### [Requirement]
Begin with the line containing "Aktualno (163, 2387)" and reproduce it and all later lines exactly, through the last line of the records. Add nothing else.

[Pixel coordinate grounding data]
══════════════════════════════

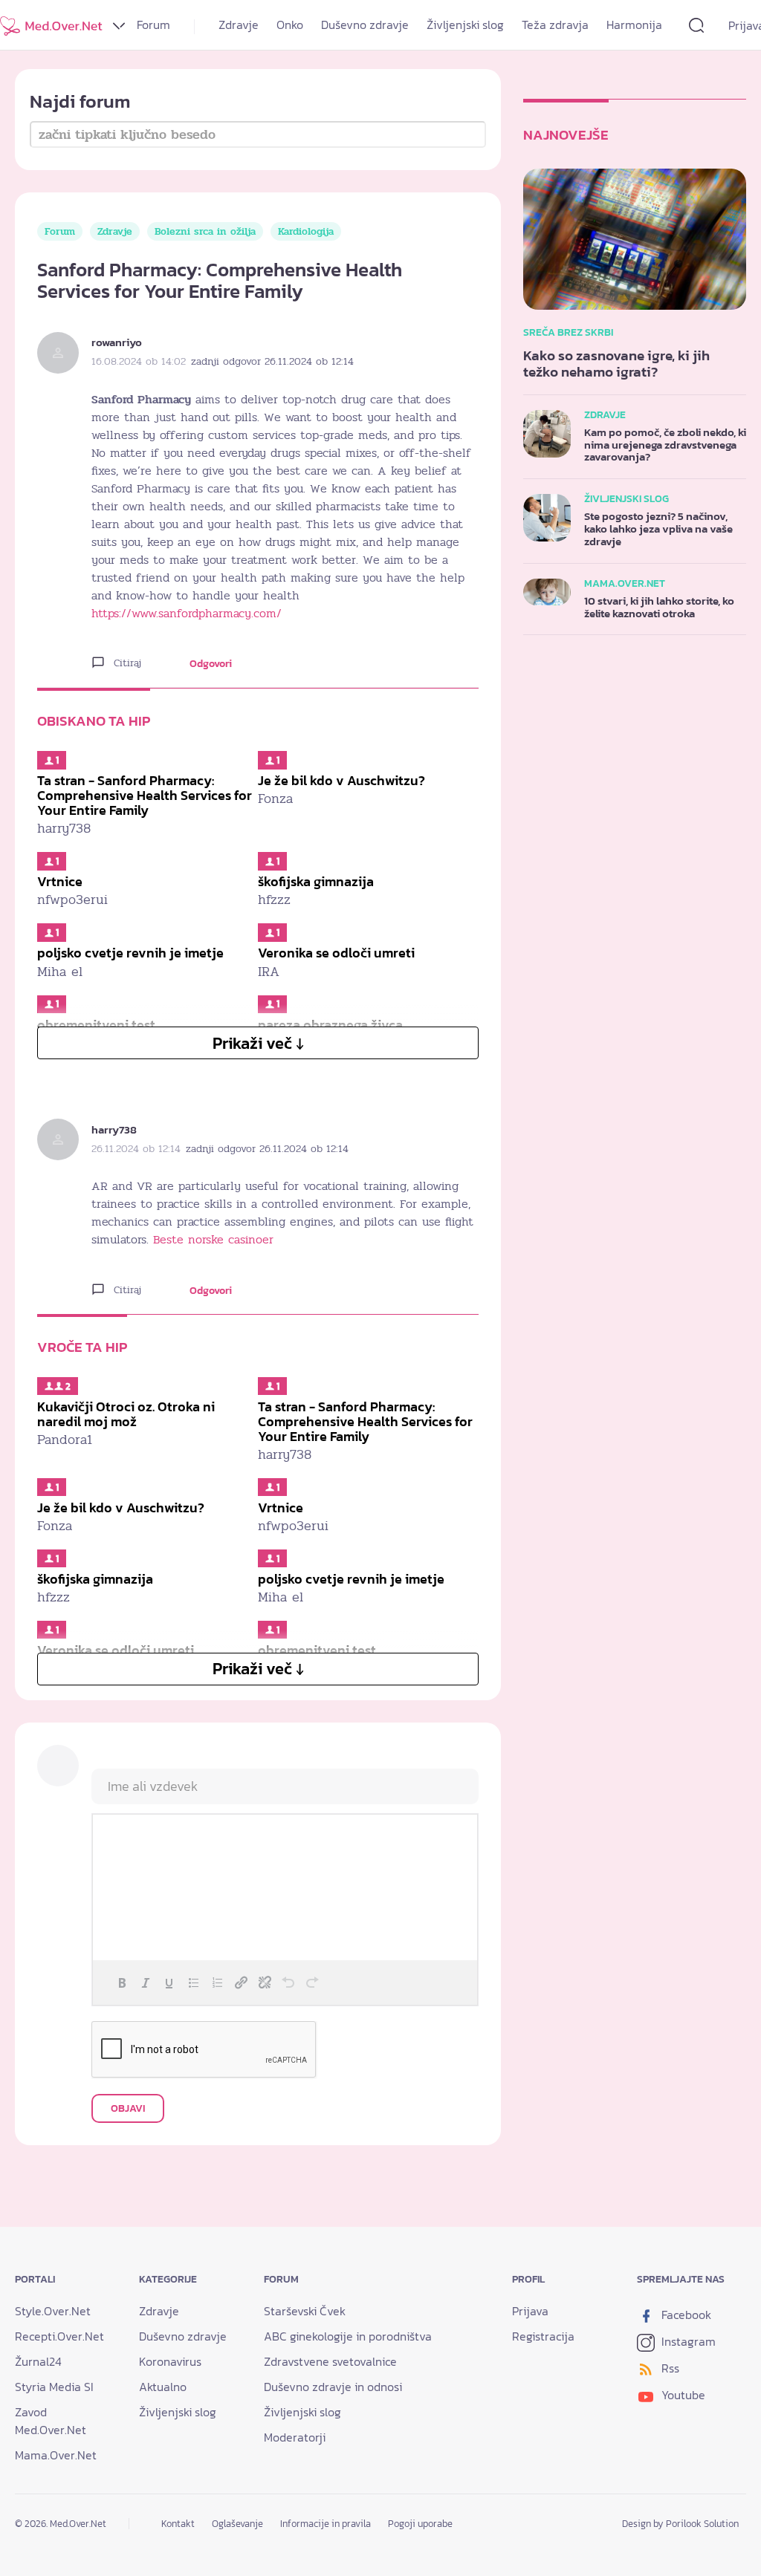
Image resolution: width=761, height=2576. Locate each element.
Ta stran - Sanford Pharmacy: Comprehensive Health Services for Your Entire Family (144, 795)
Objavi (128, 2108)
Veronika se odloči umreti (336, 953)
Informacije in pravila (325, 2524)
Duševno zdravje (365, 24)
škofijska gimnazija (316, 881)
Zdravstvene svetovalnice (330, 2361)
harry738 (114, 1129)
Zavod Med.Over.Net (50, 2421)
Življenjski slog (465, 24)
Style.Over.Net (53, 2311)
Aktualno (163, 2387)
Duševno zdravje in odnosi (333, 2387)
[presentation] (122, 1982)
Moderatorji (295, 2437)
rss (668, 2368)
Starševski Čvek (305, 2311)
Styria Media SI (54, 2387)
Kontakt (178, 2524)
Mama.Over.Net (56, 2455)
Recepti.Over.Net (59, 2336)
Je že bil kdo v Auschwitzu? (341, 780)
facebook (684, 2314)
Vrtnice (59, 881)
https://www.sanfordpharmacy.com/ (186, 613)
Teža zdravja (555, 24)
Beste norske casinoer (213, 1240)
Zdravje (238, 24)
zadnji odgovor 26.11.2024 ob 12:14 (272, 361)
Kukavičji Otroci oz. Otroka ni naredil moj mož (126, 1413)
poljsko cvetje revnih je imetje (130, 953)
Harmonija (634, 24)
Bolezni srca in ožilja (205, 231)
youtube (681, 2395)
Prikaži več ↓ (258, 1043)
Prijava (530, 2311)
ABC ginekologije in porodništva (348, 2336)
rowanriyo (116, 342)
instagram (687, 2341)
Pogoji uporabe (420, 2524)
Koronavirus (170, 2361)
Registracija (543, 2336)
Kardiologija (306, 231)
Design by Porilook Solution (680, 2524)
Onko (289, 24)
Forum (153, 24)
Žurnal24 (38, 2361)
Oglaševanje (237, 2524)
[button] (121, 1982)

══════════════════════════════

### [Answer to this task]
Aktualno (163, 2387)
Duševno zdravje in odnosi (333, 2387)
[presentation] (122, 1982)
Moderatorji (295, 2437)
rss (668, 2368)
Starševski Čvek (305, 2311)
Styria Media SI (54, 2387)
Kontakt (178, 2524)
Mama.Over.Net (56, 2455)
Recepti.Over.Net (59, 2336)
Je že bil kdo v Auschwitzu? (341, 780)
facebook (684, 2314)
Vrtnice (59, 881)
https://www.sanfordpharmacy.com/ (186, 613)
Teža zdravja (555, 24)
Beste norske casinoer (213, 1240)
Zdravje (238, 24)
zadnji odgovor 26.11.2024 ob 12:14 (272, 361)
Kukavičji Otroci oz. Otroka ni naredil moj mož (126, 1413)
poljsko cvetje revnih je imetje (130, 953)
Harmonija (634, 24)
Bolezni srca in ožilja (205, 231)
youtube (681, 2395)
Prikaži več ↓ (258, 1043)
Prijava (530, 2311)
ABC ginekologije in porodništva (348, 2336)
rowanriyo (116, 342)
instagram (687, 2341)
Pogoji uporabe (420, 2524)
Koronavirus (170, 2361)
Registracija (543, 2336)
Kardiologija (306, 231)
Design by Porilook Solution (680, 2524)
Onko (289, 24)
Forum (153, 24)
Žurnal24 (38, 2361)
Oglaševanje (237, 2524)
[button] (121, 1982)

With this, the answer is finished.